▸ Short problem
Copy all of the items below word for word, leaving the pictures out of your copy.

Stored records
---

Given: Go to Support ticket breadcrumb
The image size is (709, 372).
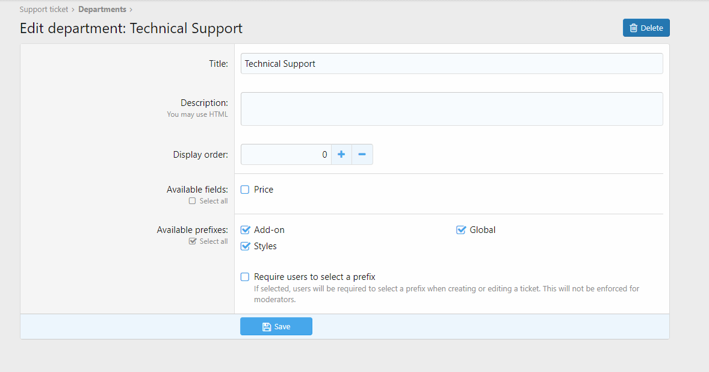Looking at the screenshot, I should pos(44,10).
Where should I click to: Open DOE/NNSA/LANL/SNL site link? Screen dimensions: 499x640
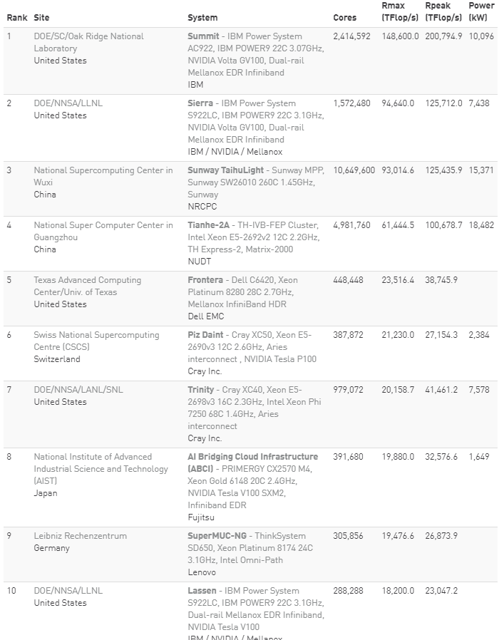point(78,390)
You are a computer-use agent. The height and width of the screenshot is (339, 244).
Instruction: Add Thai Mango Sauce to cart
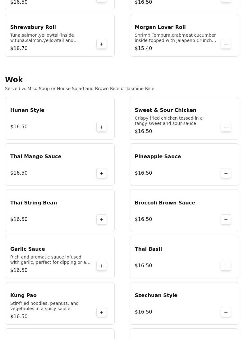102,173

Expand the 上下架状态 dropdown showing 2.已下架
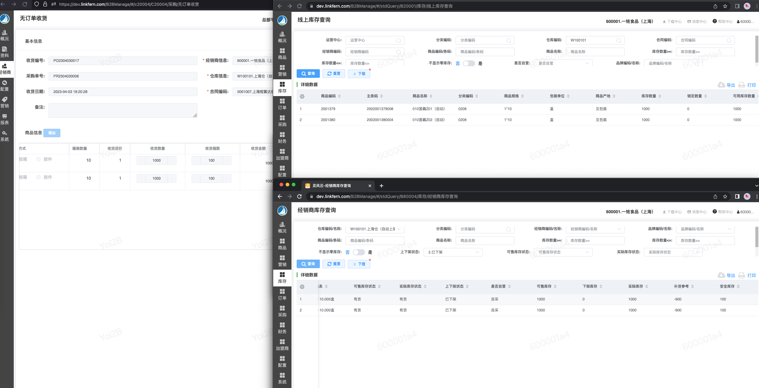[x=453, y=252]
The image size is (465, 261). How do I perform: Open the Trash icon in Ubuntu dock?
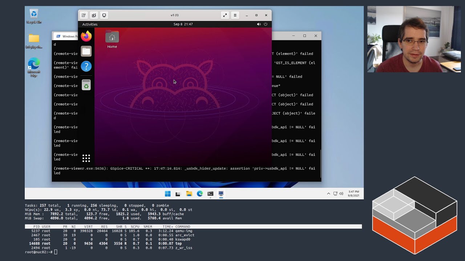pyautogui.click(x=86, y=85)
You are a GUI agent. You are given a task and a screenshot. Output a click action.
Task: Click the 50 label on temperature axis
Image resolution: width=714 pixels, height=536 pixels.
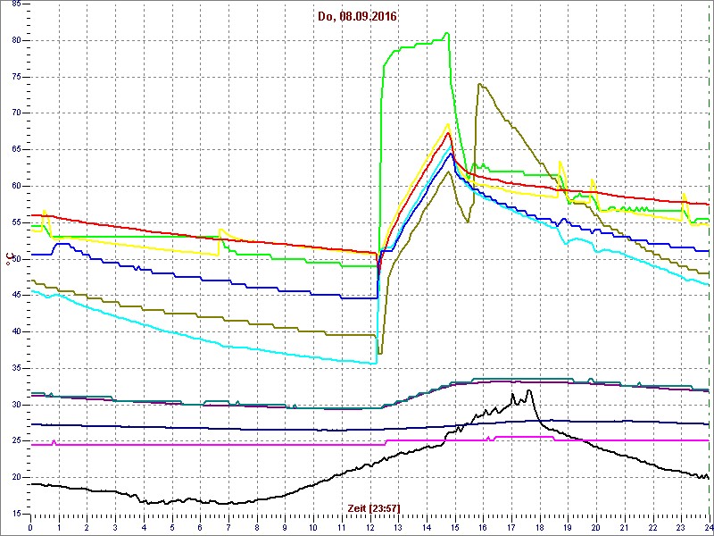click(x=17, y=259)
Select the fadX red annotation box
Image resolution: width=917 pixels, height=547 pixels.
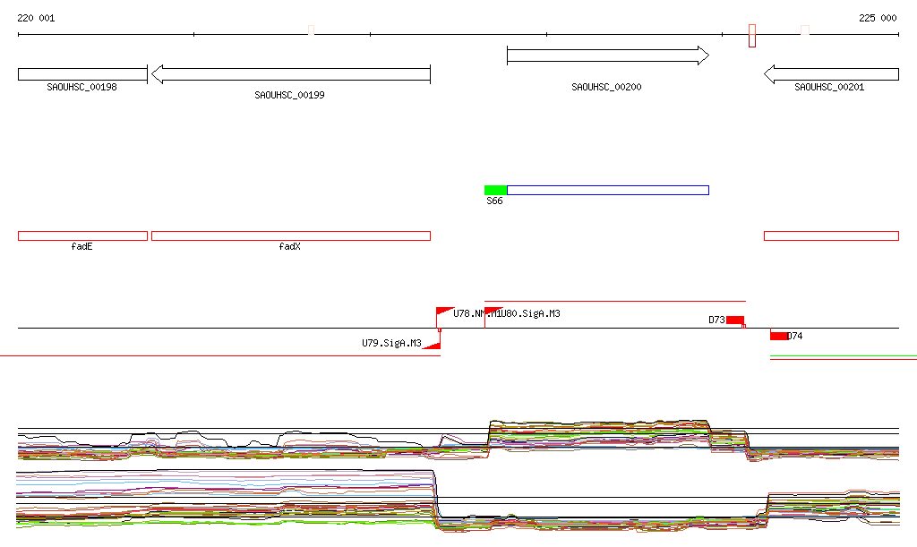coord(291,235)
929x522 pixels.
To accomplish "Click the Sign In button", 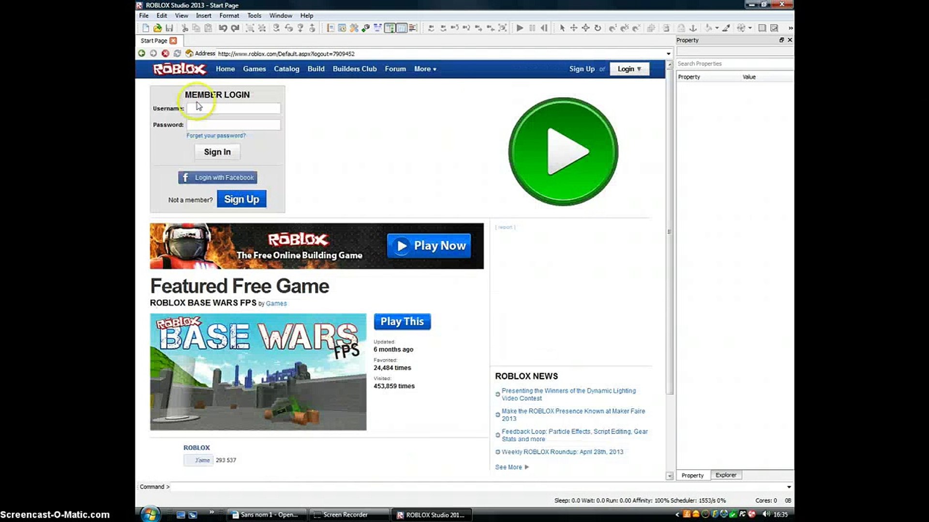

---

▸ Worked solution
Given: Go to Support ticket breadcrumb
The image size is (709, 372).
Looking at the screenshot, I should pos(44,10).
Where should I click to: Open DOE/NNSA/LANL/SNL site link? Screen dimensions: 499x640
point(78,390)
You are a computer-use agent. The height and width of the screenshot is (339, 244).
Instruction: Add Thai Mango Sauce to cart
102,173

Expand the 上下架状态 dropdown showing 2.已下架
[x=453, y=252]
The image size is (465, 261). How do I perform: Open the Trash icon in Ubuntu dock?
pyautogui.click(x=86, y=85)
You are a GUI agent. You are given a task and a screenshot. Output a click action.
Task: Click the 50 label on temperature axis
Image resolution: width=714 pixels, height=536 pixels.
click(x=17, y=259)
Select the fadX red annotation box
Image resolution: width=917 pixels, height=547 pixels.
coord(291,235)
929x522 pixels.
To accomplish "Click the Sign In button", 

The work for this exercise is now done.